*AUSGANGSTEXT*:

• • •

Brahms' Requiem, ein Werk von klanglicher Tiefe und berückender Schönheit, gilt nicht den Toten, sondern den Trauernden und ist deswegen nicht nur am Totengedenktag angemessen. Es geht um den persönlichen Umgang mit dem Tod, und da trösten und berühren Brahms' Worte und Musik mehr als so mancher lateinischer Text.
»Selig sind, die da Leid tragen, denn sie sollen getröstet werden.« Diese Worte, die das Requiem eröffnen, klingen wie schwebend aus dem Jenseits. Das Ebinger Kammerorchester und der Philharmonia Chor Reutlingen zeigen gleich dort, dass sie gut miteinander harmonieren und dass beide unter der Leitung von Martin Künstner sich an solch extrem leisen Stellen im Requiem sehr gut unter Kontrolle haben. Auf diese Weise kann der Klang sich in seiner ganzen Schönheit entfalten, er klingt einheitlich, Chor und Orchester verschmelzen symbiotisch.

• • •

*DEINE AUFGABEN*:
a. Stimmen diese Aussagen mit der Konzertkritik zum Brahms-Requiem überein? Antworte jeweils mit Ja oder Nein und zitiere die Worte aus dem Text, die das entscheiden. (i) Das Requiem ist den Toten gewidmet. (ii) Chor und Orchester spielen unter der Leitung von Martin Künstner. (iii) Das Requiem beginnt mit den Worten »Selig sind, die da Leid tragen«.
b. Schreib die Konzertkritik zum Brahms-Requiem weiter und knüpf dabei an ihren letzten Satz an.
Für diese Arbeit sind die Zeilen ohne Belang.

• • •

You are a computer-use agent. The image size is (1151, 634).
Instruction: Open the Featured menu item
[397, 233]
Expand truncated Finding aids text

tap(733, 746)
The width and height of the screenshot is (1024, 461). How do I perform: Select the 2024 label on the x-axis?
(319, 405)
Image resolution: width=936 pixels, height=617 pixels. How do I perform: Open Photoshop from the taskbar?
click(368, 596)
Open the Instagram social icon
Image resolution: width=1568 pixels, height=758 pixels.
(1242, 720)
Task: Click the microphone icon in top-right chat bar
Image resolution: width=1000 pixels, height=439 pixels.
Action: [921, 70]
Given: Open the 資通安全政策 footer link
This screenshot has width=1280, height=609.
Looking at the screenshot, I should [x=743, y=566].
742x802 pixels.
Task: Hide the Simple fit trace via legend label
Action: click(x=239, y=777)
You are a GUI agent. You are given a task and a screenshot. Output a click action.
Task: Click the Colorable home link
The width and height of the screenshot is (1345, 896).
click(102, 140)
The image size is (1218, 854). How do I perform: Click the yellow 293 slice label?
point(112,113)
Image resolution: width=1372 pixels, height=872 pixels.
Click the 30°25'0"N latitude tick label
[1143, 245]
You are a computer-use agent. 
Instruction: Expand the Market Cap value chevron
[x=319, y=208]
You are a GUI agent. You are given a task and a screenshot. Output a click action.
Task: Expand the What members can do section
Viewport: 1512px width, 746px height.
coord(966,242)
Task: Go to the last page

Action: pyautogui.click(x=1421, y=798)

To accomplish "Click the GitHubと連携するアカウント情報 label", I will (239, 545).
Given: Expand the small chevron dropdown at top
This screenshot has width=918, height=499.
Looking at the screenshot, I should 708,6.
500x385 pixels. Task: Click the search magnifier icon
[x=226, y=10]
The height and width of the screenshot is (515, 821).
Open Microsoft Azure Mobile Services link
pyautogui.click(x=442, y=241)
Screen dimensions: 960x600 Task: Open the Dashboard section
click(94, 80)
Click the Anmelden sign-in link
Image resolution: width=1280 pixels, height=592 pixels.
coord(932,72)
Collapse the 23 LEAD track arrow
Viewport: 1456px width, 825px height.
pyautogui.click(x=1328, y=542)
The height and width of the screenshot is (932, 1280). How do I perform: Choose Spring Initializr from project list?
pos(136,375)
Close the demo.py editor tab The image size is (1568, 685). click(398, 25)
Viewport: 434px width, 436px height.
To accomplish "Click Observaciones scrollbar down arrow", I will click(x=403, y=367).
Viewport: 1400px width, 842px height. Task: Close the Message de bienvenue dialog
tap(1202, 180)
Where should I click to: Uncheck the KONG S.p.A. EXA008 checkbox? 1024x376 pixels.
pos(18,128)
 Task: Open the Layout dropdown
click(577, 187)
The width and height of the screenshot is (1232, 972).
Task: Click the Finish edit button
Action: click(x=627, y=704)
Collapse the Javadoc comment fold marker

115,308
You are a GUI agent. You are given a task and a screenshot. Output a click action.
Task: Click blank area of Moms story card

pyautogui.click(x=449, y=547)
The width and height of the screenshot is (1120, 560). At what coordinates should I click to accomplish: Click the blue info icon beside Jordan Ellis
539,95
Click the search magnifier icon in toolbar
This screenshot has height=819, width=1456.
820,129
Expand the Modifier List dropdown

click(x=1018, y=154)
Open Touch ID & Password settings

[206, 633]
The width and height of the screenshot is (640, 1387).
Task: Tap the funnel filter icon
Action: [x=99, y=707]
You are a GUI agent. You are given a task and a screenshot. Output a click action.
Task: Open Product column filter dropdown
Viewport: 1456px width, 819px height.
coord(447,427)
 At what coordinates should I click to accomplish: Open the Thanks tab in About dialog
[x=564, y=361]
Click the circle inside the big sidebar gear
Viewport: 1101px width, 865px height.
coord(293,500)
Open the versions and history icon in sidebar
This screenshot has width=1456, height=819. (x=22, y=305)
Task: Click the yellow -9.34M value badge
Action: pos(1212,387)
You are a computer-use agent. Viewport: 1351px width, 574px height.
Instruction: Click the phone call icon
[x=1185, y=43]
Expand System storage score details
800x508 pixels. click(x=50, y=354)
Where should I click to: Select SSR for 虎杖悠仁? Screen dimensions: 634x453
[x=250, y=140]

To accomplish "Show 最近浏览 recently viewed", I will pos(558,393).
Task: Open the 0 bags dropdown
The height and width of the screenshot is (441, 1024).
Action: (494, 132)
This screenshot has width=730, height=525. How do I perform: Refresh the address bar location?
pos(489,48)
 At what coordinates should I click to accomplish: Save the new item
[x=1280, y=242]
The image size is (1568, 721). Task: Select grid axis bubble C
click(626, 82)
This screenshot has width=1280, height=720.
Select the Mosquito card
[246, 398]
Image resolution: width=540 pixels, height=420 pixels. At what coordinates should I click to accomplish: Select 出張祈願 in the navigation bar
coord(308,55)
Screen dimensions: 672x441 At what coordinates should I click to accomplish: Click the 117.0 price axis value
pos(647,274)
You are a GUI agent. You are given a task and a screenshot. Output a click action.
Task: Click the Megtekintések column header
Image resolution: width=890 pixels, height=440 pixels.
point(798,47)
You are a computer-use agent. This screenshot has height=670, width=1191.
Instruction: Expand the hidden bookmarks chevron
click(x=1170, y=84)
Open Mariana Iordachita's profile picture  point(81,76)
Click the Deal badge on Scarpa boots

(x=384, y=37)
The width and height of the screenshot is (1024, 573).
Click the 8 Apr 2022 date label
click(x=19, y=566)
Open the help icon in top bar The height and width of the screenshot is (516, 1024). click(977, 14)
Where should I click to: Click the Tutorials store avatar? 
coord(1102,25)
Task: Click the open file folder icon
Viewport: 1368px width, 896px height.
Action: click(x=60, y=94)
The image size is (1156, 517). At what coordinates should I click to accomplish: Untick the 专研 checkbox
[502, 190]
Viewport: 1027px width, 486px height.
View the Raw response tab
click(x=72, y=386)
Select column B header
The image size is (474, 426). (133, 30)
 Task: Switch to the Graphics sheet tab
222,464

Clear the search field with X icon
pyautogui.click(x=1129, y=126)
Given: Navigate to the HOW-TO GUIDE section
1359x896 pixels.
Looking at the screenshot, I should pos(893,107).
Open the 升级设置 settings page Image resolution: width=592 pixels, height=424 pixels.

• • •

*ANTWORTEN JE AUFGABE*:
a.
(i) Nein: „gilt nicht den Toten, sondern den Trauernden“
(ii) Ja: „unter der Leitung von Martin Künstner“
(iii) Ja: „»Selig sind, die da Leid tragen, denn sie sollen getröstet werden.« Diese Worte, die das Requiem eröffnen“

b.
Von extrem leise zu extrem laut
Im zweiten Satz (»Denn alles Fleisch, es ist wie Gras«) baut Brahms einen extremen Kontrast zu diesem leisen Anfang auf. Da steigert sich der Chor gewaltig ins fast schmerzlich Laute. Das bedeutet: Hoher Kraftaufwand für den Chor! Der Philharmonia Chor Reutlingen stößt hier an seine Grenzen. Dennoch: Dem Chor gelingt es, obwohl er die Lautheit nicht bis an die Spitze treibt und die intendierte Klangwucht nicht ganz auslotet, einen musikalischen Gefühlsausbruch zu zeigen, der das Publikum in der Marienkirche mitreißt.Äußerst gefühlvoll und berührend ist das Sopransolo »Ihr habt nun Traurigkeit«. Christine Reber singt ihren Part mit viel Klarheit und einer gewissen süßen Innerlichkeit. Der Bariton Simon Stricker interpretiert seinen Part, der mit Worten Salomos von der Vergänglichkeit des Menschen spricht, mit viel Ausdruck. Er singt gut textverständlich und sehr einfühlsam. Martin Künstner hat da natürlich auch seine Hände im Spiel: Er lässt den orchestralen Verzauberungsapparat bei Strickers Solo runterfahren, damit sich der Sänger gänzlich entfalten kann.
Insgesamt hat Künstner es geschafft, das Orchester samt dem Chor so zu führen, dass die große dynamische Bandbreite des Werkes facettenreich abgebildet wird. Er hat die Übergänge zwischen Chor, Orchester und Solisten sehr fein gestaltet und hat somit die Leuchtkraft dieses faszinierenden Werkes nuancenreich entfalten können. (GEA)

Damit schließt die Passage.